Rather, its purpose is to _enact_ the architecture. A dependency is something we need in order to perform
the task at hand, yet essence of a dependency lies outside the scope and relates to concerns beyond and theme
of this actual task. A naïve functional approach -- pass everything you need as argument -- would be as harmful
as thoughtlessly manipulating some off-site data to fit current needs. The local function would be splendid,
strict and referentially transparent -- yet anyone using it would be infected with issues of tangling and
tight coupling. As remedy, a _global context_ can be introduced, which works well as long as this global
context does not exhibit any other state than ``being available''. The root of those problems however
lies in the drive to conceive matters simpler as they are.

- collaboration typically leads to indirect mutual dependency.
  We can only define precisely _what is required locally,_ and then _pull our requirements_ on demand.
- a given local action can be part of a process, or a conversation or interaction chain, which in turn
  might originate from various, quite distinct contexts. At _that level,_ we might find a simpler structure
  to hinge questions of lifecycle on.

In Lumiera we encounter both these kinds of circumstances. On a global level, we have a simple and well defined
order of dependencies, cast into link:{ldoc}/design/architecture/Subsystems.html[Subsystem relations].

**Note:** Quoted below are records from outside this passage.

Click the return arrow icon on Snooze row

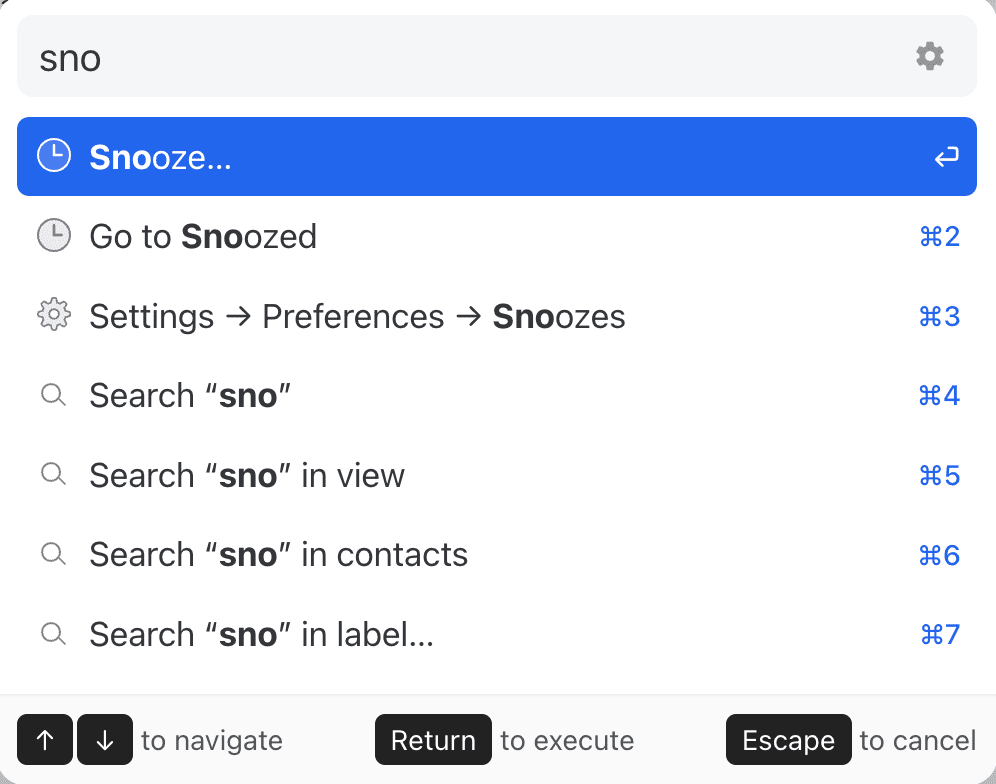tap(946, 157)

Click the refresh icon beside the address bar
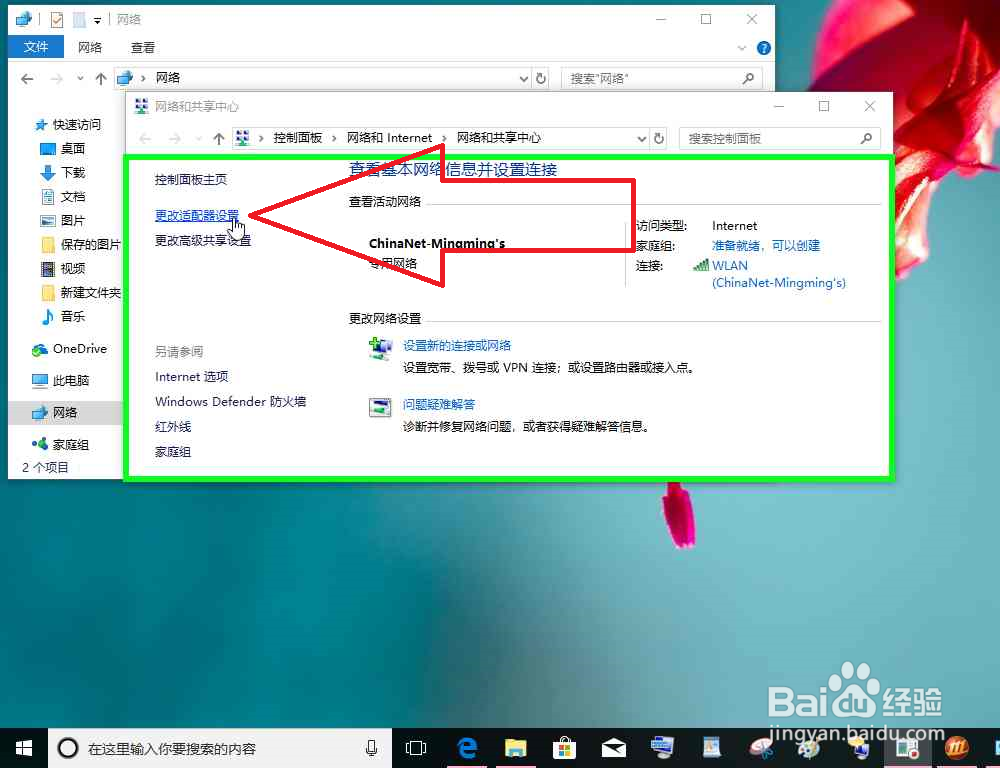pyautogui.click(x=541, y=78)
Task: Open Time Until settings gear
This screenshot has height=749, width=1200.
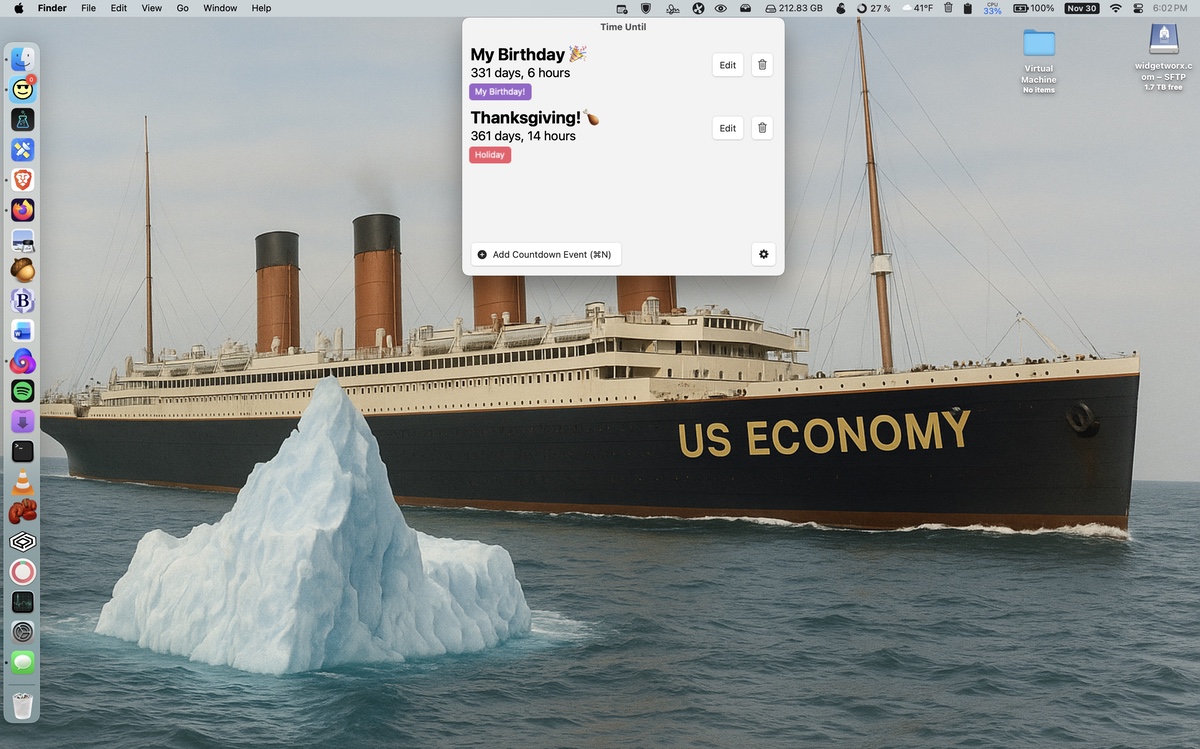Action: [x=763, y=255]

We know e.g. that mutating changes to the session can originate from scripts or from UI interactions.
It suffices thus, when the _leading subsystem_ (the UI or the script runner) refrains from emitting any further
external activities, _prior_ to reaching that point in the lifecycle where everything is ``basically set''.
Yet however self evident this insight might be, it yields some unsettling and challenging consequences:
The UI _must not assume_ the presence of specific data structures within the lower layers, nor is it allowed to
``pull'' session contents as a dependency while starting up. Rather the UI-Layer is bound to bootstrap itself into
completely usable and operative state, without the ability to attach anything onto existing tangible content structures.
This runs completely counter common practice of UI programming, where it is customary to wire most of the
application internals somehow directly below the UI ``shell''. Rather, in Lumiera the UI must be conceived
as a _collection of services_ -- and when running, a _population request_ can be issued to fill the prepared
UI framework with content. This is Inversion-of-Control at work.